OFI is excited to hear the news from Brussels this week, as the European Parliament Agricommittee has rejected calls for a Positive list! OFI strongly opposes the introduction of an EU-wide Positive List restricting which animal species could be legally kept or traded as pets and in aquariums. While we share the European Union’s goals of improving animal welfare, supporting biosecurity, and ensuring sustainability, we believe that a Positive List approach is not the appropriate policy tool to achieve these aims. Instead, we advocate for smarter, science-based regulation, better enforcement of existing laws, and collaborative efforts to address risks without undermining livelihoods, biodiversity, or responsible pet ownership.
The European Pet Organisation (EPO) has led the way in representing the industry at the European Parliament and OFI is proud to have been a part of this work.
Our key concerns with the Positive List approach include:
1. Disproportionate Impact on the Aquarium Sector: The global ornamental aquatic trade is among the most biodiverse and widely enjoyed sectors in the pet industry. With over 2,000 species of fish, invertebrates, and aquatic plants regularly kept in home aquaria, a Positive List would likely eliminate the vast majority of these species from the legal trade—not because they pose a demonstrated risk, but because they lack individual assessments. This is unjustified, economically damaging, and biologically reductive.

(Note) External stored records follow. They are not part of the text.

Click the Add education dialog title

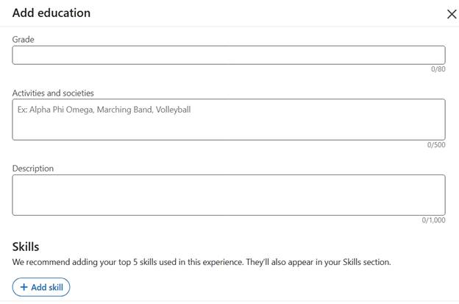[51, 13]
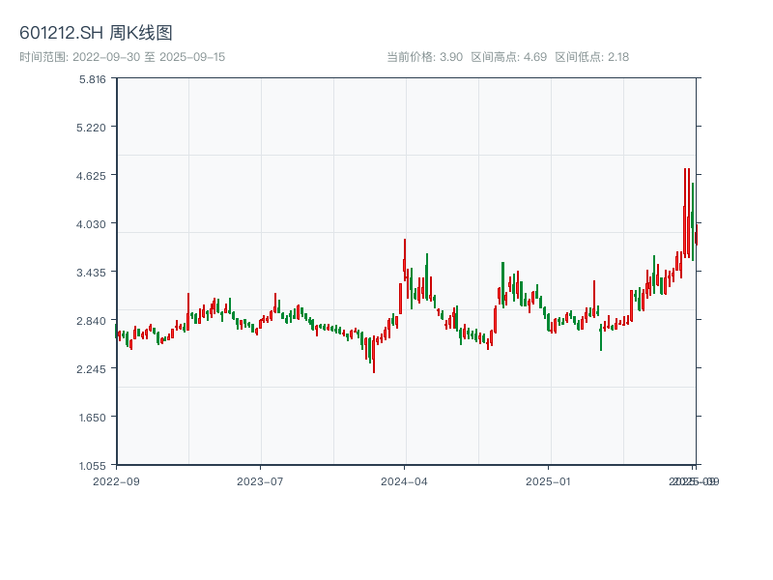The image size is (773, 580).
Task: Click the 2022-09 x-axis date label
Action: [x=116, y=480]
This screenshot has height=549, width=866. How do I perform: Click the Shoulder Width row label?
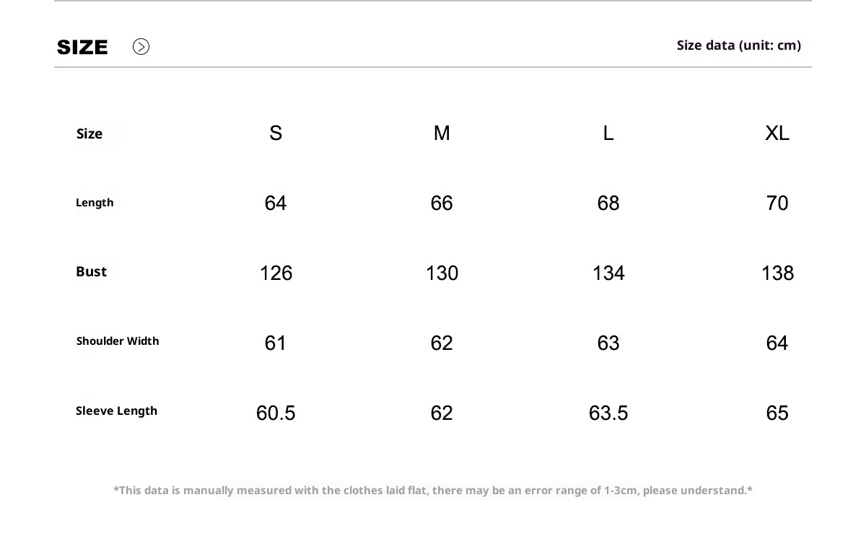tap(118, 341)
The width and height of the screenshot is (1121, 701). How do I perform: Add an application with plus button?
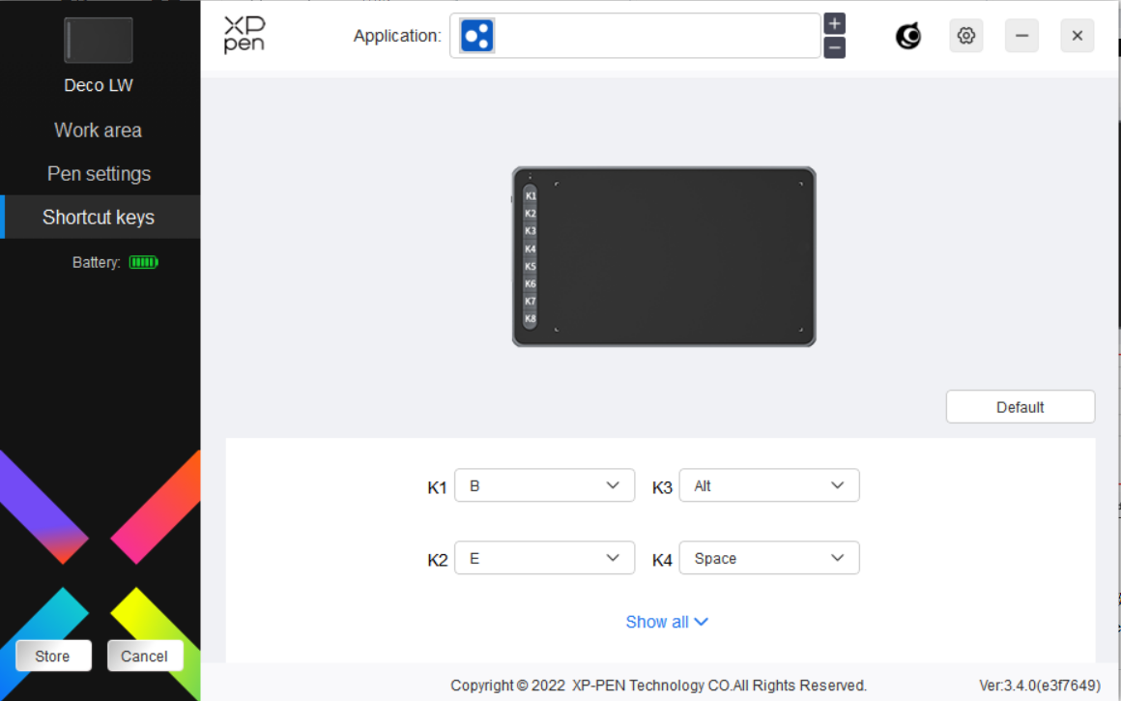click(835, 24)
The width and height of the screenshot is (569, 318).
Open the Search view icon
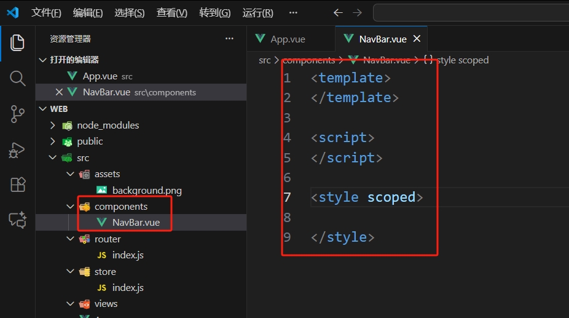[x=17, y=78]
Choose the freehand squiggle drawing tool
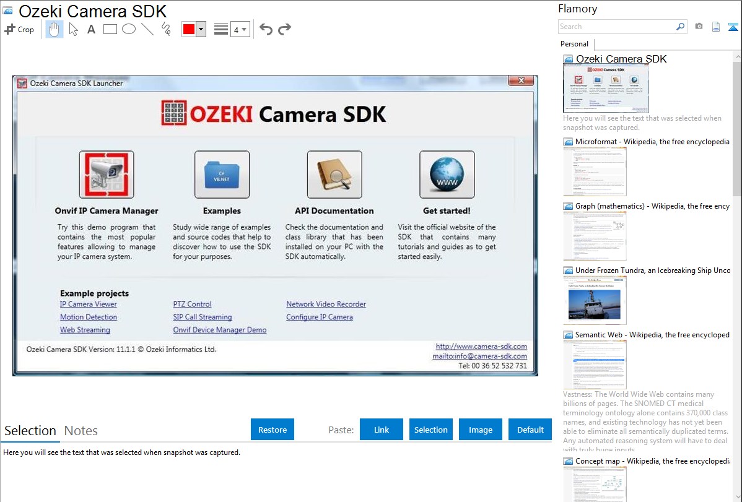 coord(166,29)
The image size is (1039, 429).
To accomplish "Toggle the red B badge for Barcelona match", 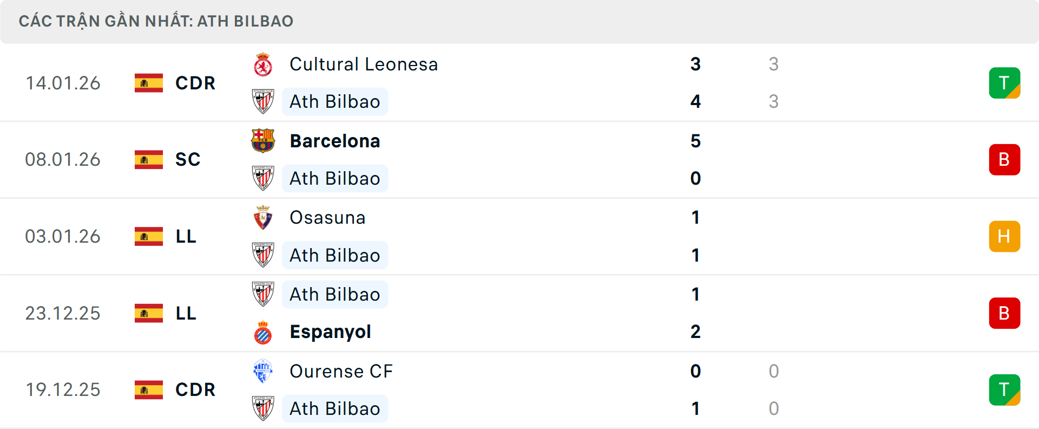I will 1004,159.
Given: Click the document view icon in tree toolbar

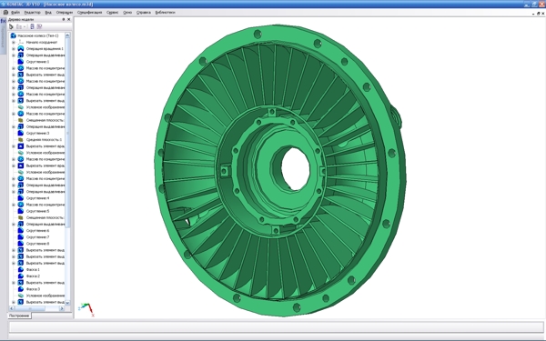Looking at the screenshot, I should tap(32, 26).
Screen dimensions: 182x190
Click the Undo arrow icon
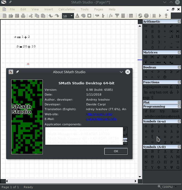click(x=51, y=16)
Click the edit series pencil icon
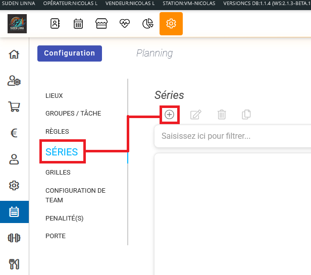311x275 pixels. [x=195, y=115]
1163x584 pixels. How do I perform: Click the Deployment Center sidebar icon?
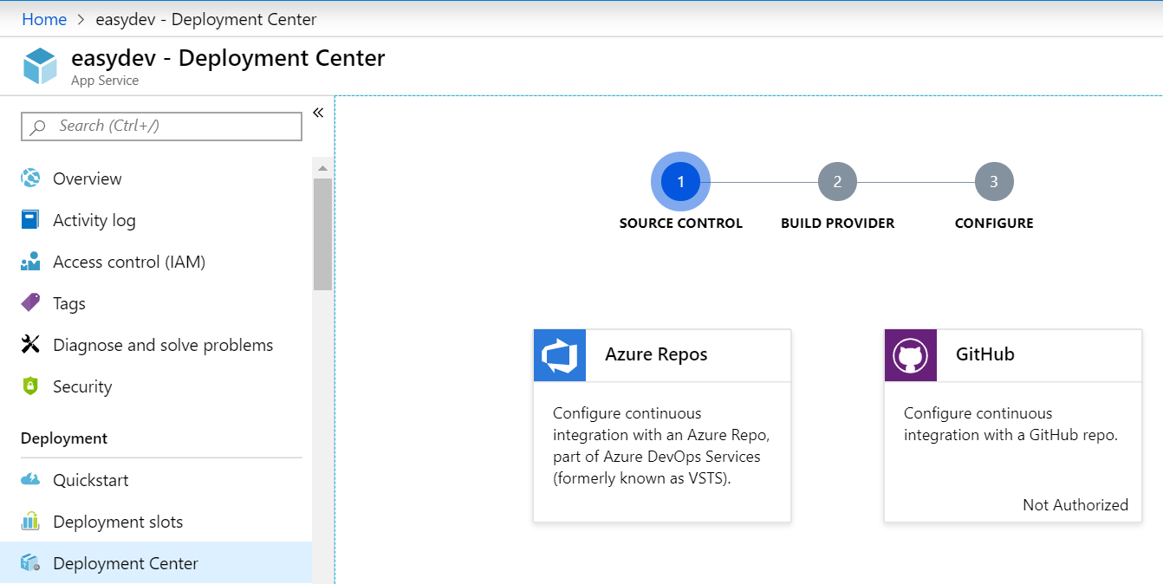click(30, 562)
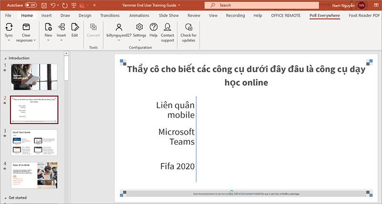This screenshot has width=382, height=204.
Task: Open the Slide Show tab
Action: point(169,15)

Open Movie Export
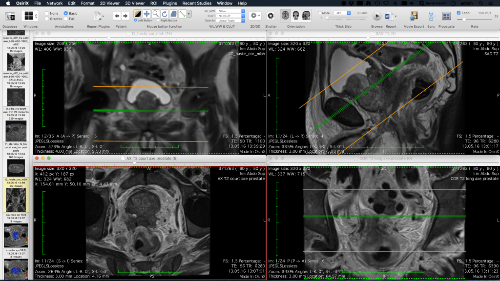415,16
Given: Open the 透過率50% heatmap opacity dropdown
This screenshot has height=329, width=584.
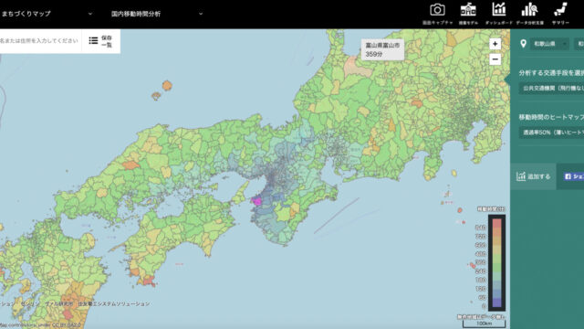Looking at the screenshot, I should (551, 132).
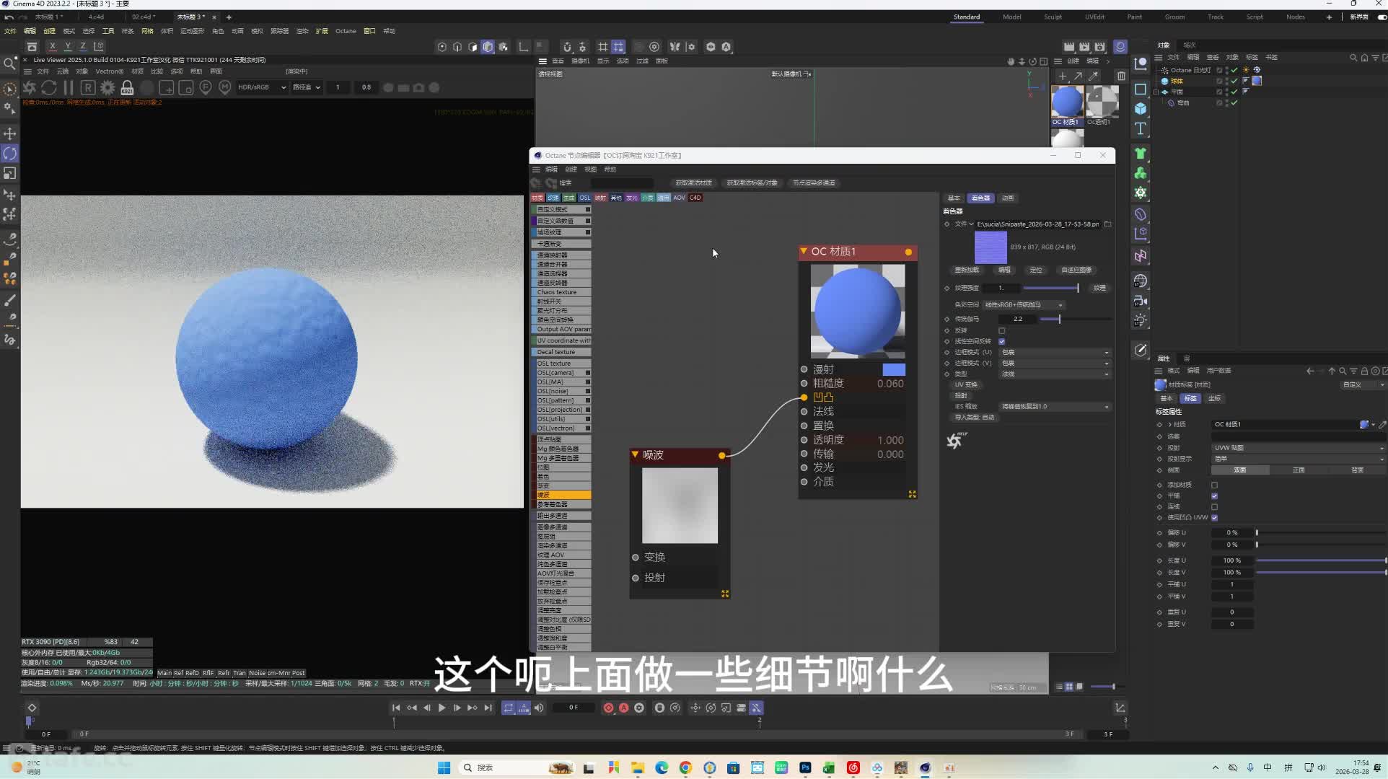Select the 噪波 node preview thumbnail
The width and height of the screenshot is (1388, 779).
tap(680, 505)
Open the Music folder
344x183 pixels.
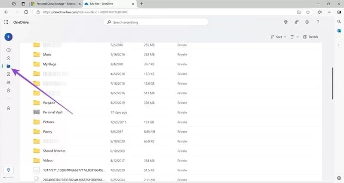tap(47, 55)
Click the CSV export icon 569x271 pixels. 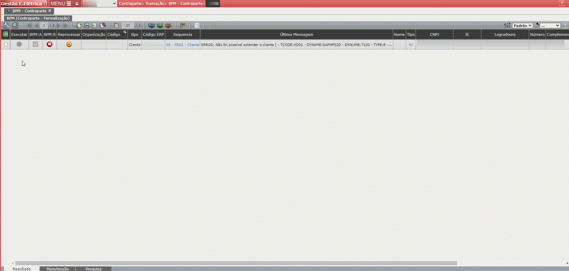pos(151,25)
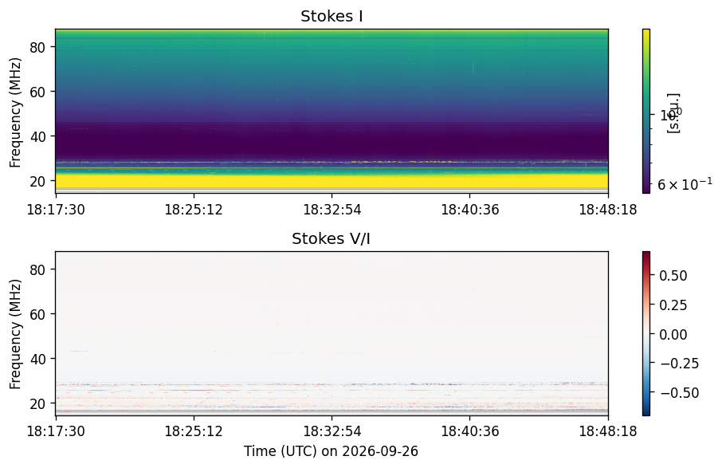Click the −0.25 colorbar tick label
Image resolution: width=722 pixels, height=468 pixels.
679,364
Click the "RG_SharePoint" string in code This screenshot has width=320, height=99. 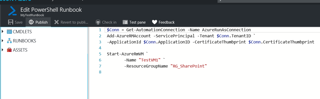189,66
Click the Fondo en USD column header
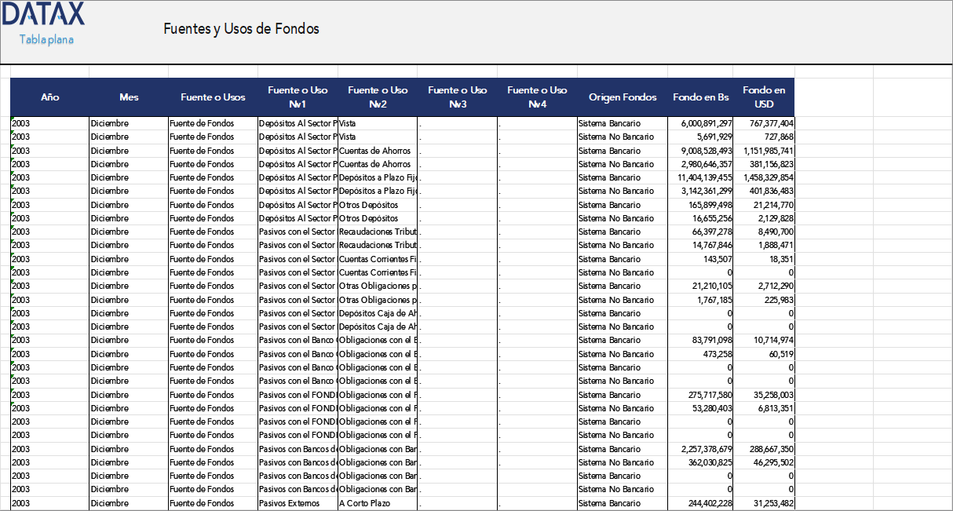953x511 pixels. (764, 96)
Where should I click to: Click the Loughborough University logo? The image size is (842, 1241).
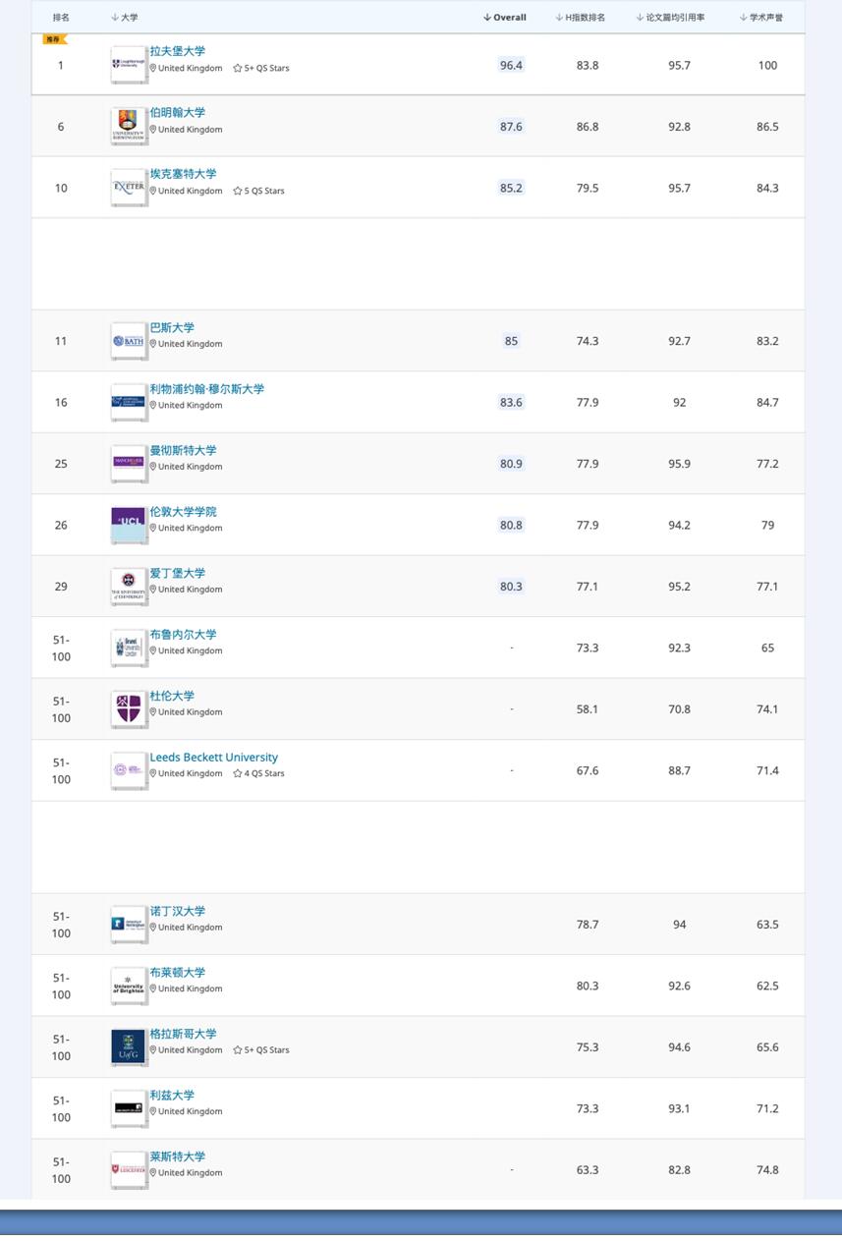[129, 65]
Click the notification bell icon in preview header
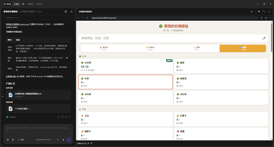Image resolution: width=274 pixels, height=147 pixels. pyautogui.click(x=259, y=12)
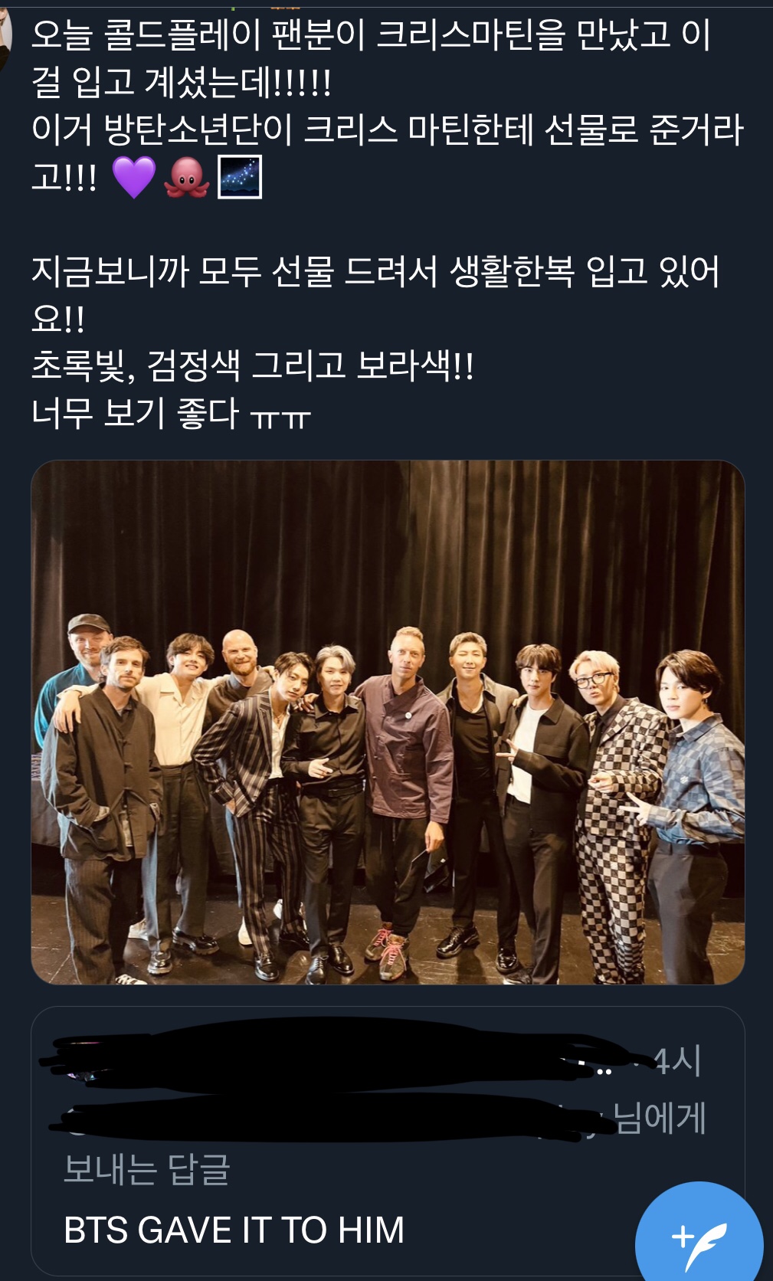
Task: Open the tweet author's profile avatar
Action: (x=6, y=34)
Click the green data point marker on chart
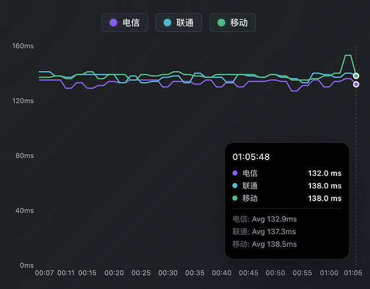370x289 pixels. tap(356, 76)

2. Negative Consequences for Conservation and Livelihoods: Banning species without robust, case-by-case scientific assessment will harm communities that depend on the sustainable collection and farming of aquarium species. As highlighted by Project Piaba and other initiatives, responsible trade creates incentives to preserve ecosystems and provides alternative income to rural and Indigenous communities in biodiverse regions. Positive Lists ignore these proven models and risk pushing communities toward extractive and damaging industries.
3. Existing Regulatory Tools Are Sufficient: Current EU laws already regulate the pet trade effectively through EU Animal Health Law, Invasive Alien Species Regulations and EU Wildlife Trade Regulations (based on CITES). These frameworks—based on a “negative list” approach—allow authorities to prohibit problematic species based on science and risk. The problem is not a lack of legislation, but inconsistent enforcement and a lack of education.
4. Legal and Trade Barriers: Legal analysis commissioned by EPO and ZZF concluded that a Positive List would likely violate both EU law (free movement of goods) and international trade law under WTO obligations. Attempts to implement such lists at the national level have already faced legal challenges. An EU-wide version would be expensive, controversial, and potentially unenforceable.
Rather than adopting a Positive List, we continue to promote to institutions in the EU and around the world to:
- Focus on enforcement of existing regulations for invasive species, welfare, biosecurity etc
- Invest in public education campaigns on responsible pet ownership
- Improve traceability and data collection within the trade
- Encourage scientific risk assessment of species of concern
- Engage the pet trade sector as partners in regulation, not opponents
- Recognise and protect the economic and conservation value of sustainable pet and aquarium trade
OFI supports a balanced, approach to pet and aquarium keeping and trade that takes into account animal welfare, public health, biodiversity protection, and human well-being. The Positive List model may appear neat on paper, but in practice it introduces greater risk, displaces trade into underground markets, and weakens incentives for conservation.
Let’s move forward together with smarter regulation—not blanket bans.